DIRECTIONS FOR THIS TASK:
After locating the line containing "Viewport: 600px width, 400px height.", transcribe that line and all following lines exactly, stopping only at the end of the records.
### DATA FOR THE TASK ###
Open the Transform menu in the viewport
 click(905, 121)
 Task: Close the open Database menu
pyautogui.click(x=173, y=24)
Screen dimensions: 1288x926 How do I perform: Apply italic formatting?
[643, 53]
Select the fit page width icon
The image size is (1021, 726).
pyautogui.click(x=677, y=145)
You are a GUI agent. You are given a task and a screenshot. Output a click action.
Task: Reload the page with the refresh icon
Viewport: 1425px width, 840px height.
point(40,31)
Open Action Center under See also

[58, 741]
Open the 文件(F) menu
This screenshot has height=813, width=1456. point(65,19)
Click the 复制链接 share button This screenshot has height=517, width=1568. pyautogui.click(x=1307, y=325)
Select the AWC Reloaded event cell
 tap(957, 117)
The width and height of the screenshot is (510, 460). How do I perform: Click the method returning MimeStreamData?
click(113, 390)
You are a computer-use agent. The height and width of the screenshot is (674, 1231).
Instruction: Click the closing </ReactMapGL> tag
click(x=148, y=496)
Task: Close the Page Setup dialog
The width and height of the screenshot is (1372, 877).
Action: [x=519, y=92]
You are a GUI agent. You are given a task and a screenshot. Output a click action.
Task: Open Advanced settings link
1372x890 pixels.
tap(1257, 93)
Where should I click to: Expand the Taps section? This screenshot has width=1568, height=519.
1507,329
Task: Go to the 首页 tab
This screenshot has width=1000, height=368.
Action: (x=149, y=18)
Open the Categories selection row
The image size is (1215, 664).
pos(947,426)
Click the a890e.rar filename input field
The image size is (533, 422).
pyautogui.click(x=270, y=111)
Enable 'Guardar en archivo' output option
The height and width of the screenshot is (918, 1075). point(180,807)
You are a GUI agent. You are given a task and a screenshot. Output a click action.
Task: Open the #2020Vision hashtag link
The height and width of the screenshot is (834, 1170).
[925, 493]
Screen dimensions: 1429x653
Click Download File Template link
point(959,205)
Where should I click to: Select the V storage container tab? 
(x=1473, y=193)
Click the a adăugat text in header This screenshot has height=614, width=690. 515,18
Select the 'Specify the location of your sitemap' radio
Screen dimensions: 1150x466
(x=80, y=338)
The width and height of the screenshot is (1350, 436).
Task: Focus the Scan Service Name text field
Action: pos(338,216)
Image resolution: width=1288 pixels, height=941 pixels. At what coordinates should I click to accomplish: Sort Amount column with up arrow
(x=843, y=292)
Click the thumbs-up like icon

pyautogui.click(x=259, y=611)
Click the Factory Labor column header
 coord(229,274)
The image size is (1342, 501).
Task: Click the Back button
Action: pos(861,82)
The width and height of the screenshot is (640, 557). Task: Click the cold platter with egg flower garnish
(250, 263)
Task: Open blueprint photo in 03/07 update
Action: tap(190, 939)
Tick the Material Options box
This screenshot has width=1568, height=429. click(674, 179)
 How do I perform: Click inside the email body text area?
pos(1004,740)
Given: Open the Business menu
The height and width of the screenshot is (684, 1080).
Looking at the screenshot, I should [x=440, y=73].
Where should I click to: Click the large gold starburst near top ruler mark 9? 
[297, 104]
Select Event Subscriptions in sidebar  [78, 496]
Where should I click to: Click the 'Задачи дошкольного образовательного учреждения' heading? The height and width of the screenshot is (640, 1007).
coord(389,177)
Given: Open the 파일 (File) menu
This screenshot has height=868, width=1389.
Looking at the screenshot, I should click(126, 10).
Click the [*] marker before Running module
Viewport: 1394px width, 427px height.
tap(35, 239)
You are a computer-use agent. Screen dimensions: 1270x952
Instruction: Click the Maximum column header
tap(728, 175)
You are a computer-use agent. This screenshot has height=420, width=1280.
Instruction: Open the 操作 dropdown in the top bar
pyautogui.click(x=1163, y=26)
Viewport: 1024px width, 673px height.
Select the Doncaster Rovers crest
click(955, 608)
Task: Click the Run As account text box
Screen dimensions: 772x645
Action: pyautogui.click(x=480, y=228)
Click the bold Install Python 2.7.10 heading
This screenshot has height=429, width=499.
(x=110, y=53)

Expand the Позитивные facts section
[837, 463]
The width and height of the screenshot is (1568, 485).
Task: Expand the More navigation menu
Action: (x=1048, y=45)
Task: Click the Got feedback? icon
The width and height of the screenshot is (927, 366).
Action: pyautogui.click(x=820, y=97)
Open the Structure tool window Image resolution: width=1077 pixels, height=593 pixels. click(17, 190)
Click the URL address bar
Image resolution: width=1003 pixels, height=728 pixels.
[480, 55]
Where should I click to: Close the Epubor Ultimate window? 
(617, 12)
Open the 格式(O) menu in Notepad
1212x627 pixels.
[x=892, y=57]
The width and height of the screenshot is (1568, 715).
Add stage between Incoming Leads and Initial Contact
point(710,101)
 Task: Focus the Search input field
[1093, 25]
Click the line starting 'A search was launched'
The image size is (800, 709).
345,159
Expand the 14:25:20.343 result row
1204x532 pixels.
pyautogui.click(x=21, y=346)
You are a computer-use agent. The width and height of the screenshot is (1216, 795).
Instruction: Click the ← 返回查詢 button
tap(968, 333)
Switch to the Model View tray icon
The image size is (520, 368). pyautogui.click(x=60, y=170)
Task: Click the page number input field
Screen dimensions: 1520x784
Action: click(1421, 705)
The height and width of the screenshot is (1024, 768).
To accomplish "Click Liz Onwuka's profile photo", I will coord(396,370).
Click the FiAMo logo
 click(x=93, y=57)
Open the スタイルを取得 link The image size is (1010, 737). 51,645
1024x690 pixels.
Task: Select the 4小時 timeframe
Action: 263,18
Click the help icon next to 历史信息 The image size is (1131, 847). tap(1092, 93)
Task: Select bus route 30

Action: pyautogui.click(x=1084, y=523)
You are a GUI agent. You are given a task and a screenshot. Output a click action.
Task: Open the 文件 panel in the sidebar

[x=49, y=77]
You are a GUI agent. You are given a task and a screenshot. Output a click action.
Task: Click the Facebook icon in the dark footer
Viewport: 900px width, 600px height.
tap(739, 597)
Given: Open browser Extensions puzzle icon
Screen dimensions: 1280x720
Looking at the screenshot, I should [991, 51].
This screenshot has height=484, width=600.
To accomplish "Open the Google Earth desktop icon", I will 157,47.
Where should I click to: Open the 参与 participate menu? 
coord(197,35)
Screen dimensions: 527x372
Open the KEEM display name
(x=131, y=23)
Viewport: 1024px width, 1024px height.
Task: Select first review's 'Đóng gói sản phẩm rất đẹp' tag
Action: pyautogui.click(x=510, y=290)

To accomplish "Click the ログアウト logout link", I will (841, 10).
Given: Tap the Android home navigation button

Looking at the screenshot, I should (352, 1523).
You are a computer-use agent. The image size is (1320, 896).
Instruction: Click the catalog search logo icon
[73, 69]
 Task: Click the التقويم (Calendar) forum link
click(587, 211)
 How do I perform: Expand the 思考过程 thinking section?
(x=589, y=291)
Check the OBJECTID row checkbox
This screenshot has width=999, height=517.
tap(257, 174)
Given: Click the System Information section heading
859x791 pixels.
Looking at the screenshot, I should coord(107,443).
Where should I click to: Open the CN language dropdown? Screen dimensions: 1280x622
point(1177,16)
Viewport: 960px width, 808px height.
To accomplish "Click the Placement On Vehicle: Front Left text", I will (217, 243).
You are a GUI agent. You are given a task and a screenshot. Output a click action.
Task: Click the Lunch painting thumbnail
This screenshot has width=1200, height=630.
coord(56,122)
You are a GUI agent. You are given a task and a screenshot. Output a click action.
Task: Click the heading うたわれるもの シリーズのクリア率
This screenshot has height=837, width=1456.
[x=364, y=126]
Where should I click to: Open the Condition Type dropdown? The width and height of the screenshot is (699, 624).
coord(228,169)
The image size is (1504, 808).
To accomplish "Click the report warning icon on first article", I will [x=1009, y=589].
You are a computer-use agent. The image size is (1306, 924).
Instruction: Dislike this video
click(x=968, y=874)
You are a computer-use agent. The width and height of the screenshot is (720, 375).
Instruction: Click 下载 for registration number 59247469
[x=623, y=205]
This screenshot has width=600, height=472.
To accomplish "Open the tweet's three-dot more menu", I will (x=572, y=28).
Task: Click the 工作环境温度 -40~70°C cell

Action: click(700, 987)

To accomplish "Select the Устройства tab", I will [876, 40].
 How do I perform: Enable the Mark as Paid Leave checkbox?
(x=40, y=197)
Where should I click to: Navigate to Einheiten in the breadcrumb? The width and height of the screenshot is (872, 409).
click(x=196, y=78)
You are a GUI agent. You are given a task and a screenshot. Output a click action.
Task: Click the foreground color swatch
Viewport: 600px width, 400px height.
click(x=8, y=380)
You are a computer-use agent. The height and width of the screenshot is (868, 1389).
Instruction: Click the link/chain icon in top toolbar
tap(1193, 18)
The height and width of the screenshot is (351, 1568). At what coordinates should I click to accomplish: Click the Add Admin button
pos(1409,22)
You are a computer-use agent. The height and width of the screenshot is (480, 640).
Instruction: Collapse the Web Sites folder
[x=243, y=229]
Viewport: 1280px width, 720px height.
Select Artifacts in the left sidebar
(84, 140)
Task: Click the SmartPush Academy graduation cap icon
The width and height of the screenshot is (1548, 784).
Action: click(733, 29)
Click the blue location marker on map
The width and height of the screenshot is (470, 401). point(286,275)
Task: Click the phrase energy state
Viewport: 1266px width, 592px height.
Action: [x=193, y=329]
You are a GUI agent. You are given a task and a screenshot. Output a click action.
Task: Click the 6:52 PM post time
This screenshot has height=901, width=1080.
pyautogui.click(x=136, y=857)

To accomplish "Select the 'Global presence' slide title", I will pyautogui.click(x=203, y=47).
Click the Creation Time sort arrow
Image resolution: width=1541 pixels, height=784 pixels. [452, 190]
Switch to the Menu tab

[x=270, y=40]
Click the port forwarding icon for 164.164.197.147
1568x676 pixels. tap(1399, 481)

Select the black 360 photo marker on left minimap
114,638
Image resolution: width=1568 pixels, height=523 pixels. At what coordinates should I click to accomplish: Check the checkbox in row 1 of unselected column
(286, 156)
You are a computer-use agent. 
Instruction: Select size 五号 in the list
###
WRITTEN REPLY:
Viewport: 600px width, 400px height.
click(x=8, y=380)
You are a computer-use agent. The height and width of the screenshot is (868, 1389).
Instruction: Click the link/chain icon in top toolbar
tap(1193, 18)
The height and width of the screenshot is (351, 1568). At what coordinates should I click to accomplish: Click the Add Admin button
pos(1409,22)
You are a computer-use agent. The height and width of the screenshot is (480, 640).
Instruction: Collapse the Web Sites folder
[x=243, y=229]
Viewport: 1280px width, 720px height.
Select Artifacts in the left sidebar
(84, 140)
Task: Click the SmartPush Academy graduation cap icon
The width and height of the screenshot is (1548, 784).
Action: click(733, 29)
Click the blue location marker on map
The width and height of the screenshot is (470, 401). point(286,275)
Task: Click the phrase energy state
Viewport: 1266px width, 592px height.
Action: [x=193, y=329]
You are a GUI agent. You are given a task and a screenshot. Output a click action.
Task: Click the 6:52 PM post time
This screenshot has height=901, width=1080.
pyautogui.click(x=136, y=857)

To accomplish "Select the 'Global presence' slide title", I will pyautogui.click(x=203, y=47).
Click the Creation Time sort arrow
Image resolution: width=1541 pixels, height=784 pixels. [452, 190]
Switch to the Menu tab

[x=270, y=40]
Click the port forwarding icon for 164.164.197.147
1568x676 pixels. tap(1399, 481)

Select the black 360 photo marker on left minimap
114,638
Image resolution: width=1568 pixels, height=523 pixels. At what coordinates should I click to accomplish: Check the checkbox in row 1 of unselected column
(286, 156)
You are a computer-use agent. 
Instruction: Select size 五号 in the list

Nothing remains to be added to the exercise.